Winter is Coming
When I first came to America, one of the most fascinating aspects of this amazing country was the people’s ability to ponder and dream, and to make the world whatever they wanted it to be. Of course, a lot of this was driven by the factory of dreams in the Hollywood hills but it overall was a ray of positivity, shining down on the unlimited capacity for imagination of the human mind and it propelled my own thinking towards the pursuit of happiness, like no other culture could ever have. When I was a child, traveling the Land of the Free was full of adventures, from boating through an imaginary land at Pirates of the Caribbean in Orlando, all the way to watching the knights at one of the Medieval Times castle’s fighting tournaments over a luscious dinner in Las Vegas. Never would I have thought that those “medieval times” might creep-up on my home continent in real life some 40 years later. In a nutshell: Europe is likely about to experience an energy crisis this winter like we have never seen it before. Energy costs are completely out of control and the supply is most probably not going to meet demand. As already pointed out in our July letter, it is a mainly manufactured crisis, driven by either ignorance, incompetence, or in some cases potentially even ill will. Either way you look at it, Europe’s energy policy has failed which best shows by taking a glance at the average energy cost per Megawatt hour in the EU:
It is hard to imagine that a development like this is being caused without any true underlying crisis and is a product of policy decisions which have been made during the last two decades. But it is the truth. On the one hand, European nations like Germany have, against their otherwise historic rational thinking of efficiency and continuity, which used to be an anchor of the German mentality for hundreds of years, lost their mind completely when it comes to nuclear energy.
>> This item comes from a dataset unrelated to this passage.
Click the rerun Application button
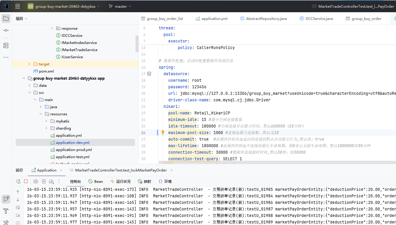(18, 181)
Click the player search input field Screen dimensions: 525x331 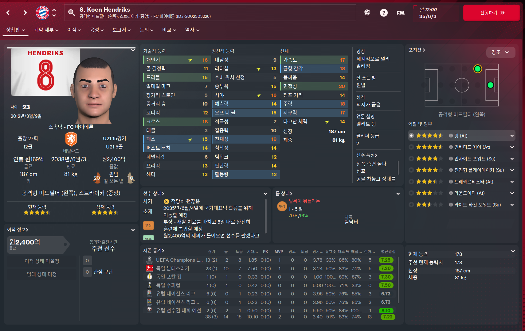210,13
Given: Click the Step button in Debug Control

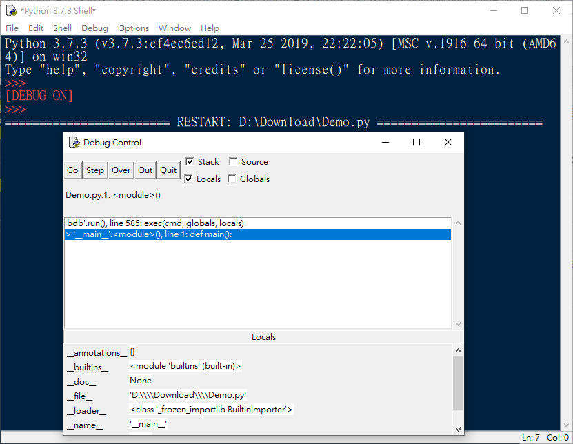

Driven by a baseless fear, German chancellor Angela Merkel initiated the “Energiewende”, deciding that one of the cleanest and safest energy sources in the world was to be eliminated. For no good reason, whatsoever. On the flip, western countries have become obsessed with “climate change” and decided that it makes sense to tax, limit, and obstruct anything that looks like fossil fuels to an extent where the industry has no incentives to increase production due to costs and political uncertainty.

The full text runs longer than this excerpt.